Opinion piece in the Dominion Post by Godfrey Bridger, a business consultant, Foundation for Research, Science and Technology reviewer and a former Crown Research Institute science manager.
An excerpt: (read in full here)
“Businesspeople are unlikely to become scientists, but scientists can become businesspeople.
“Therefore business managers should mentor scientists to take greater control and motivate them to learn to make business judgments over their own work.

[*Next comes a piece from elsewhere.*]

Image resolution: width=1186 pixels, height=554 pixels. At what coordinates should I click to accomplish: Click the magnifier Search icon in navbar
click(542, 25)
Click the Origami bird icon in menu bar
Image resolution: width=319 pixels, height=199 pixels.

“Another problem is that the fundamental plank of the Upton science reforms was to use competition to improve RS&T performance. The reforms have caused several problems, including the following three:
“* First, a funding system which peer reviews our most intelligent, creative, motivated and over peer-reviewed people and then “fails” more than 75 per cent of their proposals because of insufficient research funds is bad for morale, and makes science an unattractive profession.
“* Second, competition discourages collaboration and sharing, a vital requirement for R &D, and even more vital in a tiny country like New Zealand.
“* And third, the overheads of servicing a competitive $476 million funding system are too high. The relatively modest $17 million cost of the Foundation for Research, Science and Technology is the “tip of the iceberg”. Other overheads include the time spent by our best scientists writing proposals doomed to fail, and the continuing cost of lack of collaboration.”